Шрифт:
Интервал:
Закладка:
Именно, в городскую тюрьму однажды светлым сентябрьским вечером пришла подписанная соответствующими гетманскими властями бумага, коей предписывалось выпустить из камеры № 666[103] содержащегося в означенной камере преступника. Вот и все.
Вот и все! И из-за этой бумажки, — несомненно, из-за нее! — произошли такие беды и несчастья, такие походы, кровопролития, пожары и погромы, отчаяние и ужас… Ай, ай, ай!
Узник, выпущенный на волю, носил самое простое и незначительное наименование — Семен Васильевич Петлюра. Сам он себя, а также и городские газеты периода декабря 1918 — февраля 1919 годов называли на французский несколько манер — Симо́н. Прошлое Симона было погружено в глубочайший мрак. Говорили, что он будто бы бухгалтер.
— Нет, счетовод.
— Нет, студент.
Был на углу Крещатика и Николаевской улицы большой и изящный магазин табачных изделий. На продолговатой вывеске был очень хорошо изображен кофейный турок в феске, курящий кальян. Ноги у турка были в мягких желтых туфлях с задранными носами.
Так вот нашлись и такие, что клятвенно уверяли, будто видели совсем недавно, как Симон продавал в этом самом магазине, изящно стоя за прилавком, табачные изделия фабрики Соломона Когена. Но тут же находились и такие, которые говорили:
— Ничего подобного. Он был уполномоченным союза городов.
— Не союза городов, а земского союза, — отвечали третьи, — типичный земгусар.

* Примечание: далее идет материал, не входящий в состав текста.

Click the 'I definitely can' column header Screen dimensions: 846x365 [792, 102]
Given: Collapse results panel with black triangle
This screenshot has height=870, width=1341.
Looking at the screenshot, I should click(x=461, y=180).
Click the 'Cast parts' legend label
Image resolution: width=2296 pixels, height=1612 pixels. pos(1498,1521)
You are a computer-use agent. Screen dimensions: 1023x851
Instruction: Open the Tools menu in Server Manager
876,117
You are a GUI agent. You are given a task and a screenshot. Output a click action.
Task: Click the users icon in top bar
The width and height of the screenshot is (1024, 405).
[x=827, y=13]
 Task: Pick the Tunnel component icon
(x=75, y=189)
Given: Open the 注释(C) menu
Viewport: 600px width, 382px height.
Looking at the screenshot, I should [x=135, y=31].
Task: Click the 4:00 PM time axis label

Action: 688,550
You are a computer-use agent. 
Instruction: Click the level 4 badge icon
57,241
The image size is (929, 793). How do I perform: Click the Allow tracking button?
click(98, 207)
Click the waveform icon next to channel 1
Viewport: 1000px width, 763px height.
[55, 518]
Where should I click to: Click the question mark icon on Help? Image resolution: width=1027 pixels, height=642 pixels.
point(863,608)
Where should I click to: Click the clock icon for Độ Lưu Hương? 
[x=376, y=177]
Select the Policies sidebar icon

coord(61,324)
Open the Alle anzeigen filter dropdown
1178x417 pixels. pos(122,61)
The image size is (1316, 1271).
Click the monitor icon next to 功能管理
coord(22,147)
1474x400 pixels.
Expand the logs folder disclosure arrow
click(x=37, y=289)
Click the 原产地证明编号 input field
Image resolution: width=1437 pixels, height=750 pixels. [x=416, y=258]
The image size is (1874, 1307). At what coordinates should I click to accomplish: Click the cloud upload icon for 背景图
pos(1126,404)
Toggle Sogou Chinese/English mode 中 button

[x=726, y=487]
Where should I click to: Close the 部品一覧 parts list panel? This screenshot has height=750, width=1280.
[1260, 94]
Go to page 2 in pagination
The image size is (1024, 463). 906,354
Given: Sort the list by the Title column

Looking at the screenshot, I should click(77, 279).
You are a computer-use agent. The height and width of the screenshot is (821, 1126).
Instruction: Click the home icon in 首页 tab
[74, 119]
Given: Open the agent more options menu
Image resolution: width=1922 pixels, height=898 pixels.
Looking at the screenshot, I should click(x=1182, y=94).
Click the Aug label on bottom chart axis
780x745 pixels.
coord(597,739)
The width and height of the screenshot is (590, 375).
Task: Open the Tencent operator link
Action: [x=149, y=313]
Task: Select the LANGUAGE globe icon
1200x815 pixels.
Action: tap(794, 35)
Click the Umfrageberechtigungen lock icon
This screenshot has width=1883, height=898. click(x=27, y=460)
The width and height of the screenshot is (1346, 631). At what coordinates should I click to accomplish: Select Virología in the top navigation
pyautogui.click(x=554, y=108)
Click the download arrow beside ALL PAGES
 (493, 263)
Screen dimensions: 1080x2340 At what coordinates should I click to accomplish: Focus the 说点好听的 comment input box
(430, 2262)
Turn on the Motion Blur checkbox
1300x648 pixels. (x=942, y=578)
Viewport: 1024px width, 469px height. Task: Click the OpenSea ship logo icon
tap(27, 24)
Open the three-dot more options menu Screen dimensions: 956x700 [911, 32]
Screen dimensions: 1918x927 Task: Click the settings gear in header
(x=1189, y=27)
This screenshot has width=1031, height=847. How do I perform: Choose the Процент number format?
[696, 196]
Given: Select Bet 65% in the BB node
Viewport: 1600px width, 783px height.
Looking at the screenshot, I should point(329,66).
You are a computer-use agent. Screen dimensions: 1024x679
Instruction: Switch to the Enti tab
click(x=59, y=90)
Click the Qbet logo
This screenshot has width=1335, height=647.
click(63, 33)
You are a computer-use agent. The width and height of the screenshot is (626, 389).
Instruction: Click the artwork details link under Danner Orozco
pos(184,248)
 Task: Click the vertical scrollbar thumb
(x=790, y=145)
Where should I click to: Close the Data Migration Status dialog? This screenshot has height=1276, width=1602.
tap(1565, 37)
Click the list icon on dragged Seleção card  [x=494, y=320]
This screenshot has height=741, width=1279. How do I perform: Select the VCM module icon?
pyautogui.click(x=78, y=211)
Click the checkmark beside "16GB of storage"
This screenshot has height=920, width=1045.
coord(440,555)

Четвертые (приезжие), закрывая глаза, чтобы лучше припомнить, бормотали:
— Позвольте… позвольте-ка…
И рассказывали, что будто бы десять лет назад… виноват, одиннадцать… они видели, как вечером он шел по Малой Бронной улице в Москве, причем под мышкой у него была гитара, завернутая в черный коленкор. И даже добавляли, что шел он на вечеринку к землякам, вот поэтому и гитара в коленкоре. Что будто бы шел он на хорошую интересную вечеринку с веселыми румяными землячками-курсистками, со сливянкой, привезенной прямо с благодатной Украины, с песнями, с чудным Грицем…
…Ой, не хо-д-и…
Потом начинали путаться в описаниях наружности, путать даты, указания места…
— Вы говорите, бритый?
— Нет, кажется… позвольте… с бородкой.
— Позвольте… разве он московский?
— Да нет, студентом… он был…
— Ничего подобного. Иван Иванович его знает. Он был в Тараще народным учителем[104]…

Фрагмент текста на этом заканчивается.